Ferrières disposait également d’une trentaine d’appartements en suite, avec chambre et cabinet de toilette situés au second étage, parfois salon pour les plus importants d’entre eux. La liste des chambres laisse songeur par l’infinie variété des sujets de leurs décors : on trouve la chambre des Goya, celle des Vernet, les chambres chinoise, vénitienne, palatine, la chambre des faisans. Les membres de la famille disposaient également de leurs appartements attitrés, ainsi du baron Gustave ou de Madame Ephrussi (propriétaire de la célèbre villa de Saint-Jean-Cap-Ferrat), qui conserva jusqu’à sa mort en 1934 un appartement à Ferrières, où était accroché un tableau de Fragonard, l’un de ses artistes favoris. Toutes étaient meublées avec soin, commodes Louis XVI, tapis de Smyrne, lits à baldaquins, cheminées garnies de pendules et de vases montés.

Le Grand Hall de Ferrières, vers 1890. Paris, Bibliothèque nationale de France.

Le Grand Hall de Ferrières, vers 1890. Paris, Bibliothèque nationale de France. © BnF

Une vie souterraine

Le château de Ferrières s’étendait bien au-delà des murs de l’édifice. Les réceptions étaient nombreuses, les dîners fastueux et ils impliquaient une intendance colossale. Les cuisines, gigantesques, avaient été construites à 100 mètres de l’édifice, dans un pavillon néoclassique. Un souterrain, qui existe toujours, permettait de transporter les plats jusqu’à la salle à manger principale, grâce à un petit train, monté sur rouleau à billes équipé de veilleuses chauffe-plats dans ses wagons. Une trentaine de domestiques habitaient le château en permanence mais on pouvait en loger jusqu’à 100. Certains disposaient de fonctions bien particulières : un préposé aux salades officiait pour le baron Edouard (1868-1949), petit-fils de James et Betty, tandis qu’une still-room maid était par exemple chargée de préparer des muffins pour son épouse, la baronne Léonora. Les caves bien sûr étaient très renommées. À la mort d’Alphonse, on y trouvait plus de 3 000 bouteilles dont, bien sûr, le fameux Château Lafite. Ferrières disposait aussi d’une ferme modèle avec une laiterie en marbre blanc installée par James, sur le modèle de Rambouillet, d’un chalet anglais démonté de l’Exposition universelle de 1889, d’une faisanderie, volière monumentale abritant des espèces rares, et d’une orangerie. On y construisit enfin un nouveau chalet dans les années 1970 dont l’opulent décor fut confié à François Catroux. Les moutons de Lalanne y cohabitaient avec les tentures d’Aubusson et les tableaux de maître. Le Goût Rothschild toujours.

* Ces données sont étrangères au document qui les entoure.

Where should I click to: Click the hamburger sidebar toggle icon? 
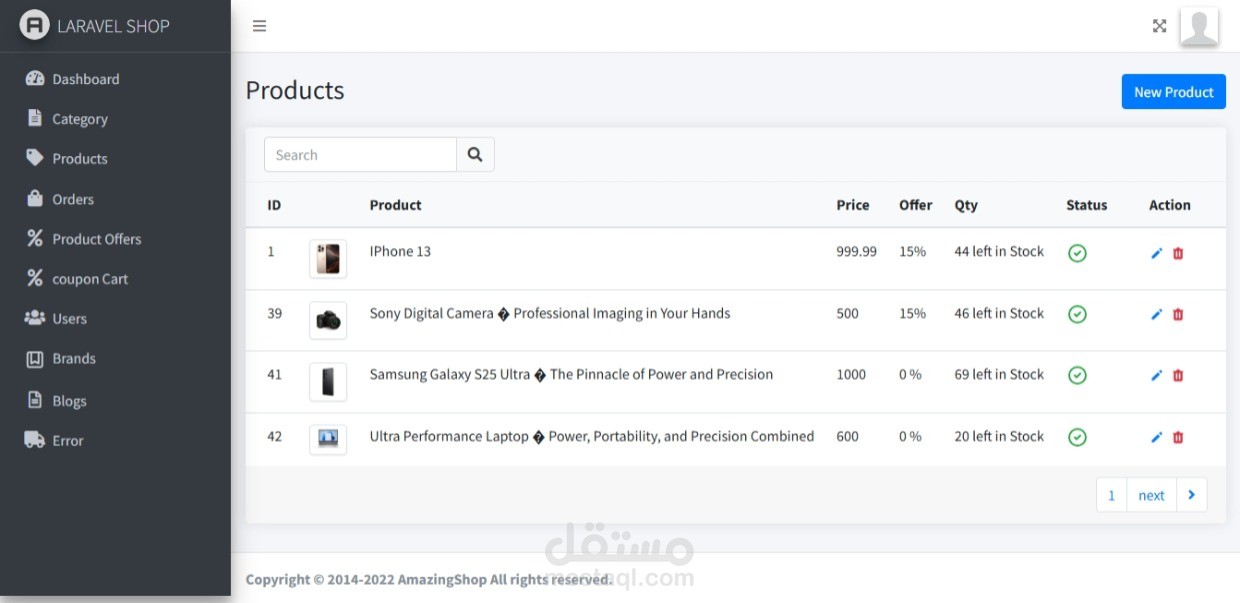[x=259, y=26]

C’est dans ce cadre démesuré de Ferrières que furent reçus Napoléon III, Bismarck comme Elizabeth Taylor et Salvador Dalí. Restauré après la Seconde Guerre mondiale, le château accueillit des fêtes somptueuses célébrant Proust ou le surréalisme, données par ses derniers propriétaires, Guy et Marie-Hélène de Rothschild. Henri Samuel succéda alors à Eugène Lami, héritier du Goût Rothschild. En 1972, le château ferma ses portes. Mais le goût Ferrières était né et aujourd’hui encore, les images du grand hall de Lami ornent les couvertures des catalogues des ventes qui s’intitulent encore non sans mélancolie « Derniers souvenirs de Ferrières » ou les « Greniers de Ferrières ».

L’escalier du château de Ferrières en 2025.

L’escalier du château de Ferrières en 2025. © O.B.